Folha - O sr. acha que o PAS é viável na próxima gestão?
Pagura -
O inviável é tentar fazer todo o atendimento pela administração direta. O PAS é um modelo flexível, permite uma agilidade que o poder público não tem. Se um hospital precisa contratar um médico, faz isso na hora. A prefeitura tem que abrir concurso, leva seis meses. Quando uma cooperativa precisa comprar um medicamento, faz um levantamento de preço e resolve o problema.
No poder público, ou se faz uma licitação, que demora demais, ou por compra de emergência, um mecanismo conhecido pelos seus problemas. Na minha gestão, evitei as compras de emergência

Folha - Quais foram os ganhos da população com o PAS?
Pagura -
O aumento do número de profissionais. O hospital da Vila Nhocuné (zona leste) tinha dez médicos em 1995. Hoje tem 107. Mas vou dar exemplos maiores. Em 95, ocorreram 2,5 milhões de atendimentos de urgência. No ano passado, esse número saltou para 6,1 milhões.
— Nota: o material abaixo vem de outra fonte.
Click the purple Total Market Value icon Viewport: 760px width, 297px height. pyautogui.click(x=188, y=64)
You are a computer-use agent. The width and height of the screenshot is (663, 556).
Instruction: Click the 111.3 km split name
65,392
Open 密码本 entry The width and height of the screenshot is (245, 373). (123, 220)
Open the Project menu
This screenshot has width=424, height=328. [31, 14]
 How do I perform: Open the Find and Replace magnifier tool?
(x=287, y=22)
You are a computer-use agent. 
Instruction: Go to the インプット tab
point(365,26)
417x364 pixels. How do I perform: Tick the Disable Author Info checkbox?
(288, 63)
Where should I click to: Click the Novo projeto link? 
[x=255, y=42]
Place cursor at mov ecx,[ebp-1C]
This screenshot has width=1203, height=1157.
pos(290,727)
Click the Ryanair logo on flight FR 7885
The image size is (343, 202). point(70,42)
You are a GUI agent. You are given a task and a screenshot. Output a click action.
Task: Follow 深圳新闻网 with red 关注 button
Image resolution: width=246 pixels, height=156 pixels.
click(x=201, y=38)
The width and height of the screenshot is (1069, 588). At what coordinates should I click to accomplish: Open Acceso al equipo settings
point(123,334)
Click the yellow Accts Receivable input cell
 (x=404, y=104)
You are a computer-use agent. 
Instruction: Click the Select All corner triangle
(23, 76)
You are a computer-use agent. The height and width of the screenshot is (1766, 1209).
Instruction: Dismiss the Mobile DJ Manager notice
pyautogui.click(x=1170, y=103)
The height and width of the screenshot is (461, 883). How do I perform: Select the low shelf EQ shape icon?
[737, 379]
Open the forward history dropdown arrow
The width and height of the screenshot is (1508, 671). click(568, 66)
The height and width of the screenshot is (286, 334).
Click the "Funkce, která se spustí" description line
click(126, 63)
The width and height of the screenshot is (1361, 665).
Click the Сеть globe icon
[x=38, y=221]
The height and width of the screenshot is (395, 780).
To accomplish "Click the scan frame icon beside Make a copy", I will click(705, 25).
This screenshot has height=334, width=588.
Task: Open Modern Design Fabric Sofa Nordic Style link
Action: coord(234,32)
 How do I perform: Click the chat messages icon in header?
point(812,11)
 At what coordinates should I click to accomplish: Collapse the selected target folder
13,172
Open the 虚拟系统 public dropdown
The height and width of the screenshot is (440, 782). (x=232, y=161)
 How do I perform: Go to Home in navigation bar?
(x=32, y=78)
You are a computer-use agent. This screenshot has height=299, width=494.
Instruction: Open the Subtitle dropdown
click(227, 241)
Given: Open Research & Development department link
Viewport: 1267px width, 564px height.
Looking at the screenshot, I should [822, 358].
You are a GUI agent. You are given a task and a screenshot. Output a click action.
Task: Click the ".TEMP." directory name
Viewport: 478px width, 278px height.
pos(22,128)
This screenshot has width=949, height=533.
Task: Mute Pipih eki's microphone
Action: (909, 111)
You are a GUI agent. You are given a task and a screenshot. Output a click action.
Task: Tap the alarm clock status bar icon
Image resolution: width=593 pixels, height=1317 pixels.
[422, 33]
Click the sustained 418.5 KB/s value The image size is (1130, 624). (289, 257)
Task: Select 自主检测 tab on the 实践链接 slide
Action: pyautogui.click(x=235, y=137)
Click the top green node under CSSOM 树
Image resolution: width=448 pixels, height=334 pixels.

O número de partos passou de 15.631 em 1995 para 34.685 no ano passado. Nesses quatro anos, a quantidade de cirurgias passou de 17.888 para 31.309. É lógico que a população ganhou. E não foi apenas ela. Um médico da prefeitura ganha em torno de R$ 1.000. Na cooperativa, o seu ganho vai para R$ 2.400.

Folha - Com tantos problemas no PAS, o sr. se ocupa mais com a contabilidade do PAS ou com o serviço de saúde?
Pagura -
Passo todo os dias vendo essas auditorias. Não é o que quero. Vou propor ao prefeito que transfira a fiscalização da contabilidade para a Secretaria das Finanças. Assim vou poder cuidar mais atentamente da qualidade dos serviços.